When dealing with XML in JavaScript, the root argument is typically the only one that is used because this defines the tag name of the XML DOM's document element. The namespaceUri argument is used sparingly because namespaces are difficult to manage from JavaScript. The doctype argument is rarely, if ever, used.

To create a new XML document with document element of <root>, you can use the following code:

let xmldom = document.implementation.createDocument("", "root", null);
      
console.log(xmldom.documentElement.tagName); // "root"
      
let child = xmldom.createElement("child");
xmldom.documentElement.appendChild(child);

This example creates an XML DOM document with no default namespace and no doctype. Note that even though a namespace and doctype aren't needed, the arguments must still be passed in. An empty string is passed as the namespace URI so that no namespace is applied, and null is passed as the doctype. The xmldom variable contains an instance of the DOM Level 2 Document type, complete with all of the DOM methods and properties discussed in Chapter 12. In this example, the document element's tag name is displayed and then a new child element is created and added.

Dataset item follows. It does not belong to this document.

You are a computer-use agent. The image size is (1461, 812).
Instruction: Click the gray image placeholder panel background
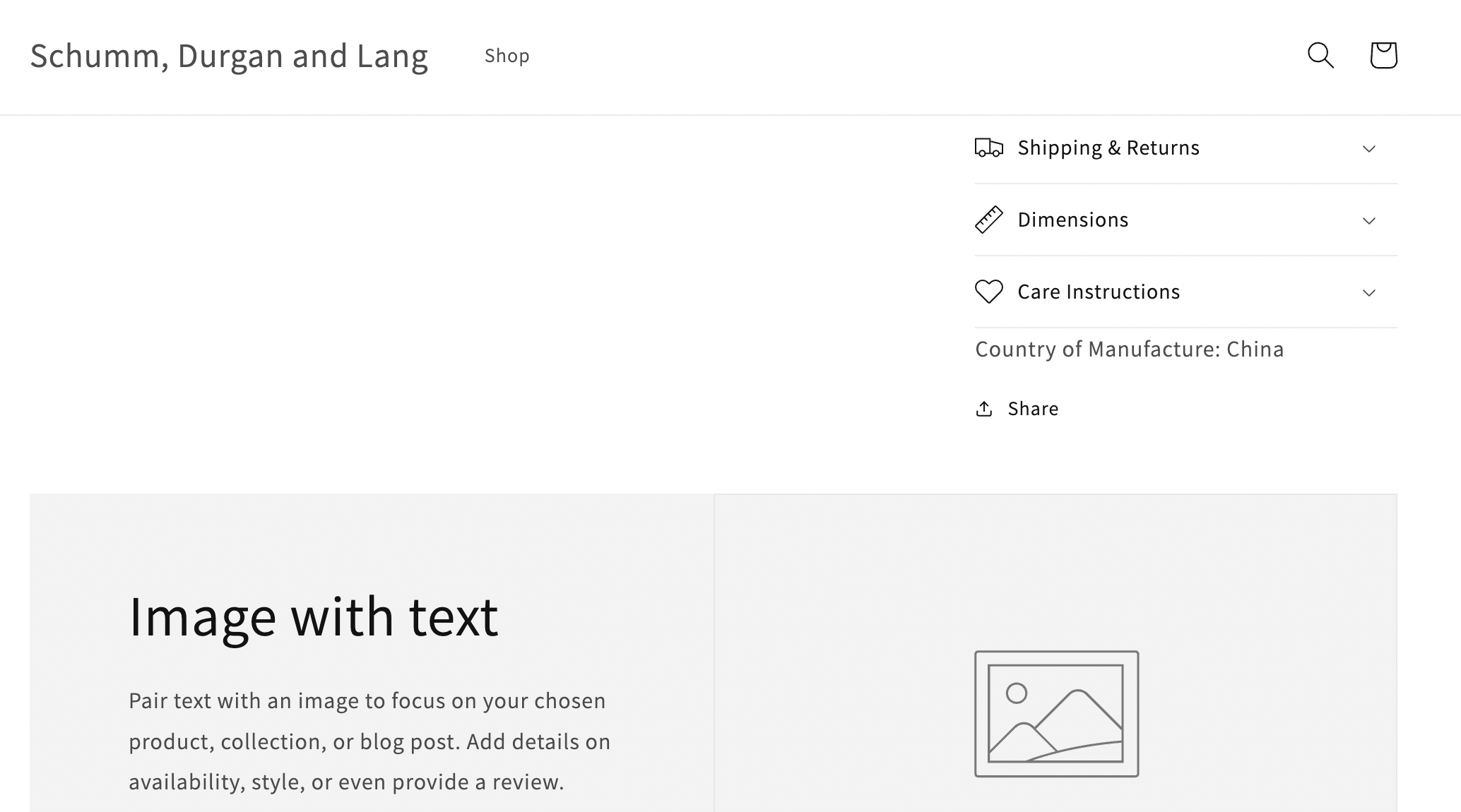point(1055,565)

You can check to see if DOM Level 2 XML support is enabled in a browser by using the following line of code:

let hasXmlDom = document.implementation.hasFeature("XML", "2.0");

In practice, it is rare to create an XML document from scratch and then build it up systematically using DOM methods. It is much more likely that an XML document needs to be parsed into a DOM structure, or vice versa. Because DOM Level 2 didn't provide for such functionality, a couple of de facto standards emerged.

The DOMParser Type

Firefox introduced the DOMParser type specifically for parsing XML into a DOM document, and it was later adopted by all other browser vendors. To use it, you must first create an instance of DOMParser and then call the parseFromString() method. This method accepts two arguments: the XML string to parse and a content type, which should always be "text/xml". The return value is an instance of Document. Consider the following example:

let parser = new DOMParser();
let xmldom = parser.parseFromString("<root><child/></root>", "text/xml");
      
console.log(xmldom.documentElement.tagName); // "root"
console.log(xmldom.documentElement.firstChild.tagName); // "child"
      
let anotherChild = xmldom.createElement("child");
xmldom.documentElement.appendChild(anotherChild);
      
let children = xmldom.getElementsByTagName("child");
console.log(children.length);  // 2

In this example, a simple XML string is parsed into a DOM document. The DOM structure has <root> as the document element with a single <child> element as its child. You can then interact with the returned document using DOM methods.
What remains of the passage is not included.